POLICE have charged a man with murder in connection with a death in Bradford more than 20 years ago.

Raymond Kay, aged 70, of Baker Fold, Halifax, has been charged with the murder of pensioner Amy Shepherd.

Amy, who was 86, was found dead at her home in Wibsey in August 1994.

Kay was due to appear at Bradford Magistrates Court tomorrow morning.

Miss Shepherd had been found in her lounge at the Folly Hall Gardens residential complex on August 2, 1994.

The pensioner had lived alone in the ground-floor flat for 14 years.

Miss Shepherd, a well-known figure in the Wibsey community, was secretary to the managing director at Baildon dyers and finishers William Denby and Son before her retirement.

A post mortem revealed that she had been strangled, stabbed and sexually assaulted. She died from serious head injuries.
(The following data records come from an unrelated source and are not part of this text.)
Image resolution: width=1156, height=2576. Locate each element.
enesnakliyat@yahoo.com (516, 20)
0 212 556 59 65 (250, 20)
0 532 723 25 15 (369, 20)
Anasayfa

Police re-opened the case in 1998 and issued a renewed appeal for information to find her killer.

An incident room was set up at Bradford Central police station, with a team of ten detectives using DNA and computer techniques.

After Miss Shepherd’s death, a murder inquiry was launched and detectives carried out house-to-house inquiries in the area. More than 1,000 people were interviewed and 278 statements taken.

Miss Shepherd was described as a kind, frail, likeable and independent woman.

Friend and neighbour Vera Leddy, 83, said: “I wish someone could be caught for doing this to Amy. She was a very proud, kind and popular person. Unfortunately she was too trusting and would let people into her home.”

Detectives who investigated Miss Shepherd’s death also examined the possibility that it could be linked with the murder of 80-year-old widow Mary Kilbride.

Richard Whelan, 22, of Sunny Bank Avenue, Bankfoot, Bradford, was jailed for life after he stabbed, strangled and punched Mrs Kilbride to her death in August 1994.

During his trial in 1995 the court heard how Whelan had also been quizzed by detectives about the murder of Miss Shepherd.

But in 2000 at a subsequent trial, he was cleared of her brutal attack after denying murdering her.

The case against Whelan ended when the jury was directed by the judge to deliver a verdict of not guilty.

Judge Mr Justice Nelson said the facts did not constitute a “hallmark or signature” of the killer and therefore the evidence of Mrs Kilbride’s killing was inadmissible.

After the case, Detective Chief Inspector Mick Fields, of Bradford Central police, said that the investigation into Miss Shepherd’s death would carry on, as it had done over the past five years.